### Supplied material

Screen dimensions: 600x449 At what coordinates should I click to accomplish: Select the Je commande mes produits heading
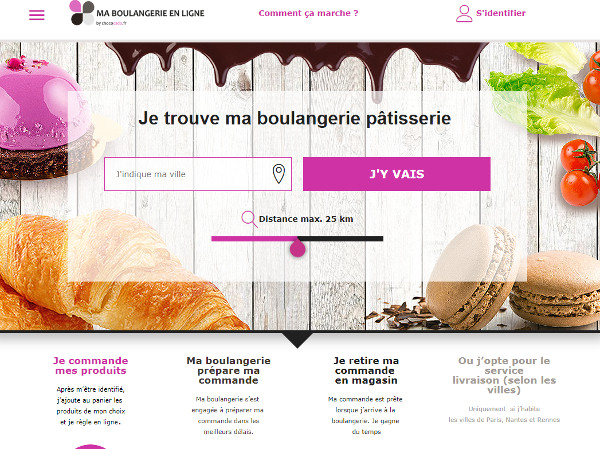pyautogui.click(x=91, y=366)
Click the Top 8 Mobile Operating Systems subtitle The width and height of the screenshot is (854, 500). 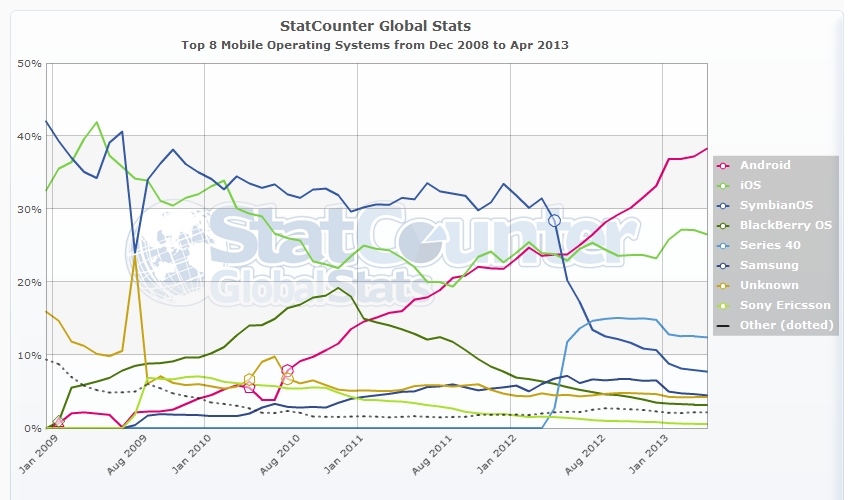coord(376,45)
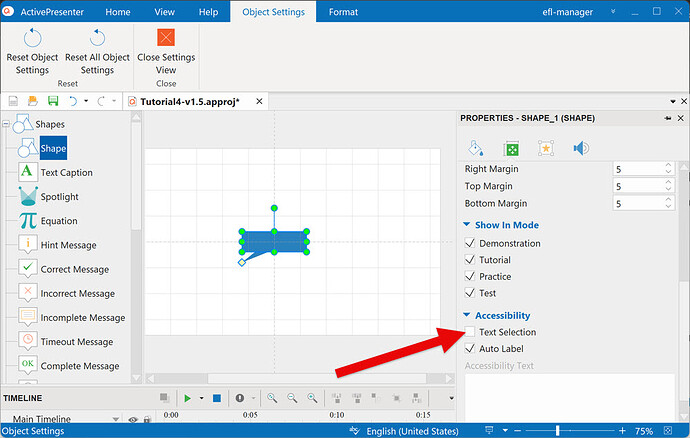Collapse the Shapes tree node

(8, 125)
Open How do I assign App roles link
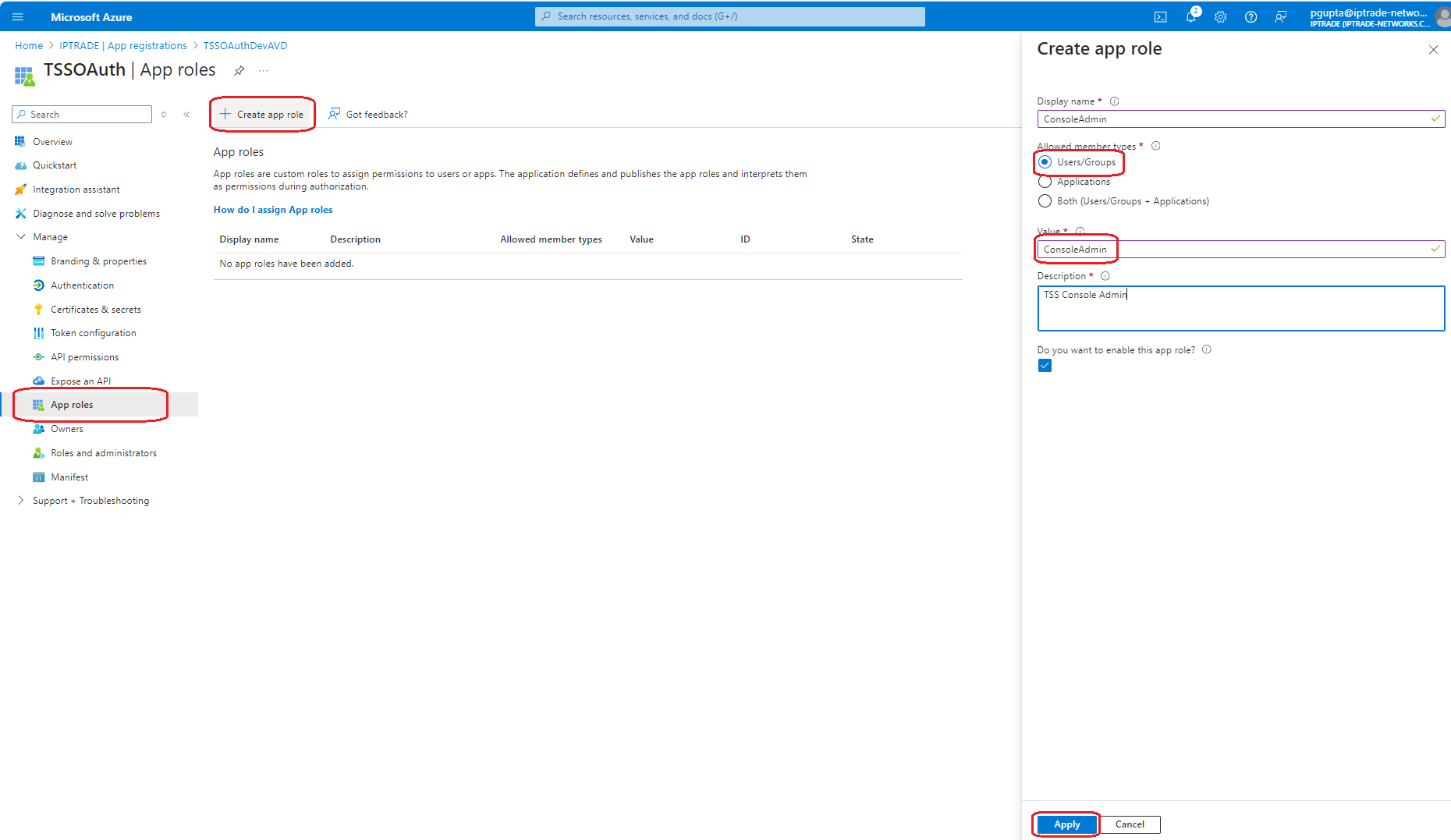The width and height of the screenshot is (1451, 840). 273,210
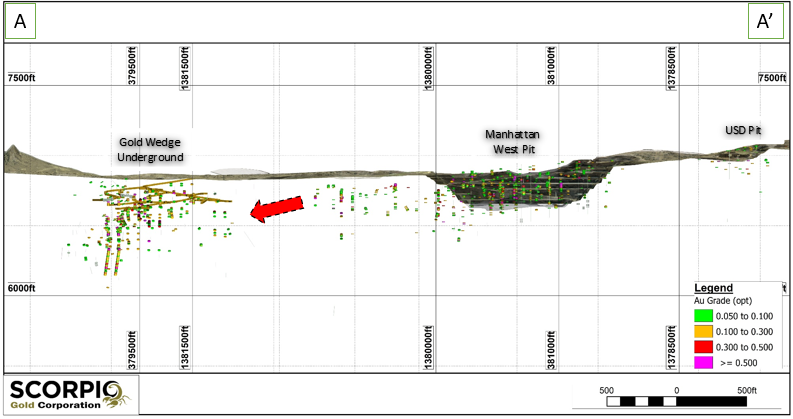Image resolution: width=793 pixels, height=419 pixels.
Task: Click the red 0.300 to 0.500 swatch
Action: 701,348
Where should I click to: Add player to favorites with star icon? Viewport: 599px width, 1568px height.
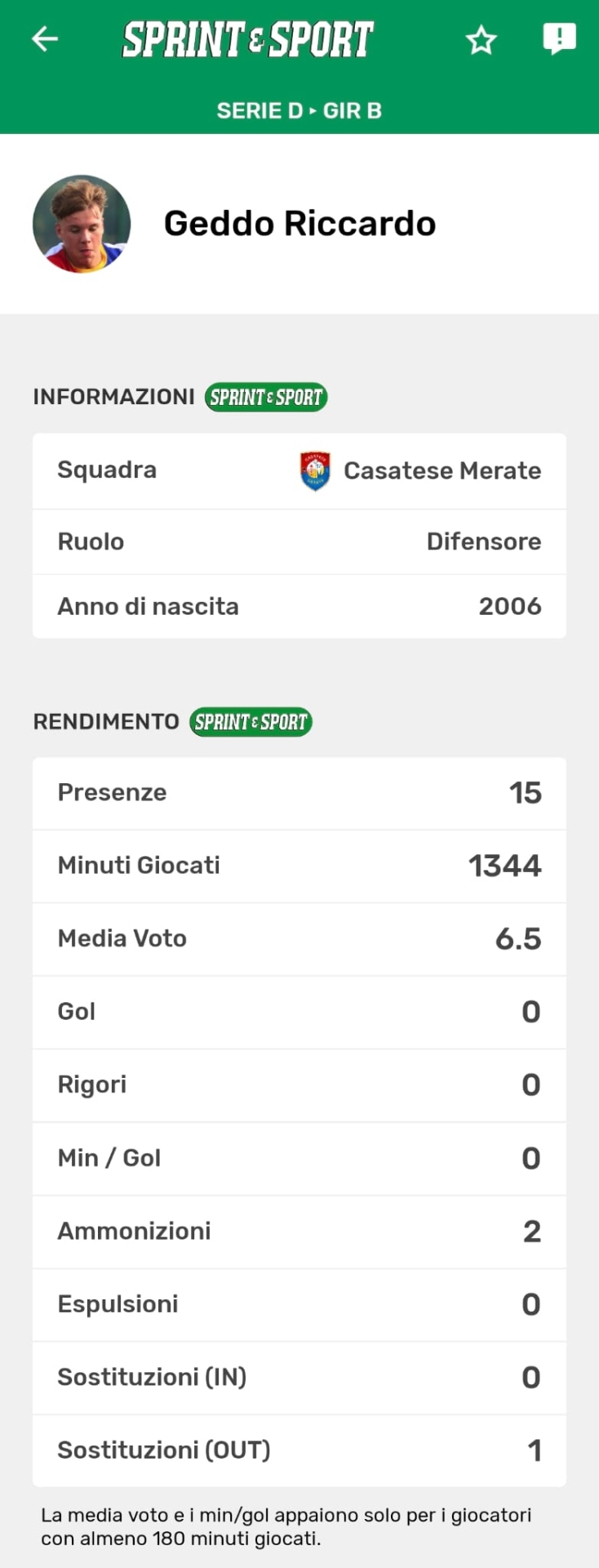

######
### Supplied material

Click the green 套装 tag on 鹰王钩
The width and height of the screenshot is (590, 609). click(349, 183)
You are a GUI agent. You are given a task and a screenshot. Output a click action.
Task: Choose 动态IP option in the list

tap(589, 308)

######
### Supplied material

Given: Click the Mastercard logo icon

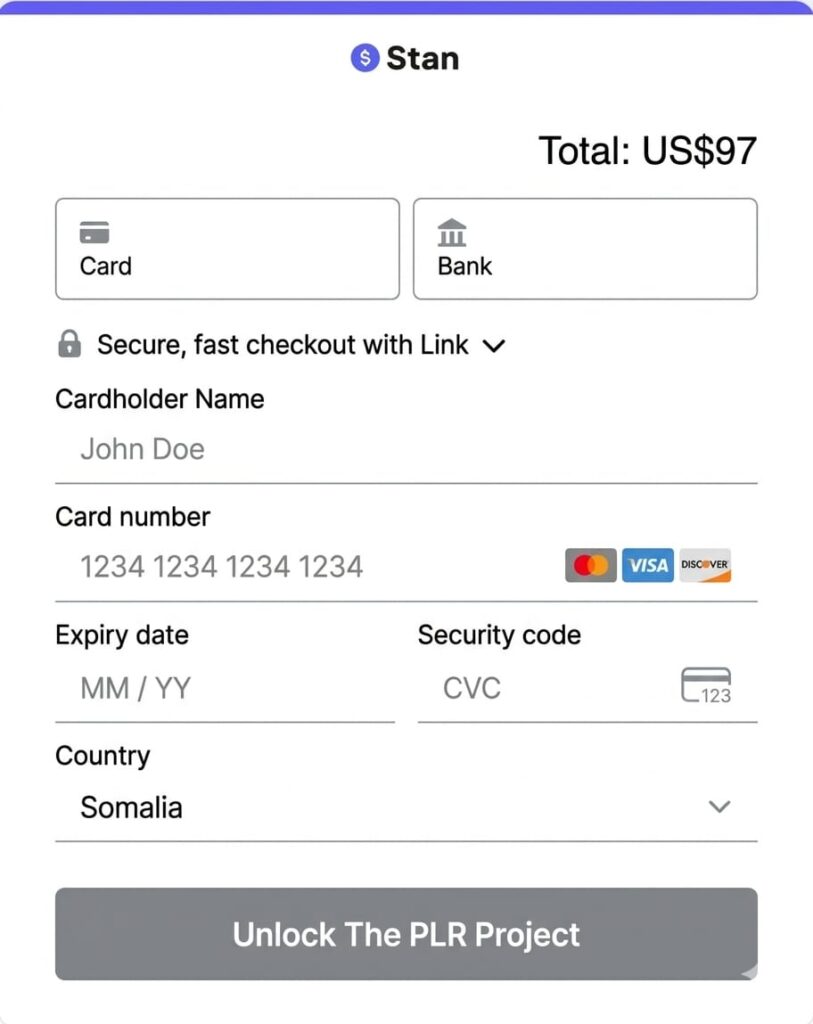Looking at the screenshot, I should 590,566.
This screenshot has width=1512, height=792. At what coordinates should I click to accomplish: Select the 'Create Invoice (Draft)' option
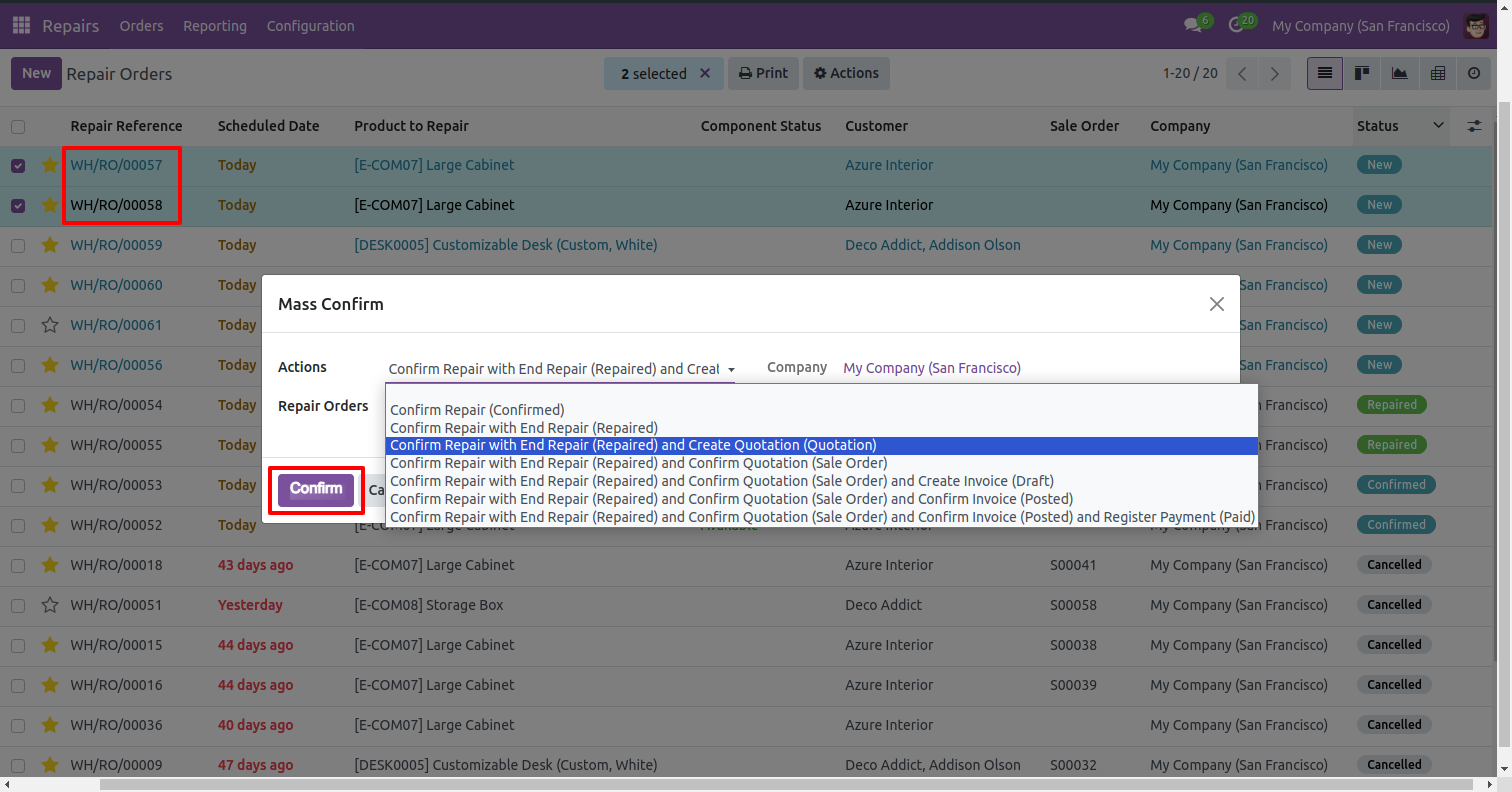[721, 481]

######

• **Problem requirements**: Above are records; repeat only the lines from the line with "Open How do I assign App roles link" through the line with "Where should I", and leave pictures out.

• **Problem solution**:
Open How do I assign App roles link
The width and height of the screenshot is (1451, 840). 273,210
Image resolution: width=793 pixels, height=419 pixels.
Task: Click the red 0.300 to 0.500 swatch
Action: 701,348
Where should I click to: Add player to favorites with star icon? Viewport: 599px width, 1568px height.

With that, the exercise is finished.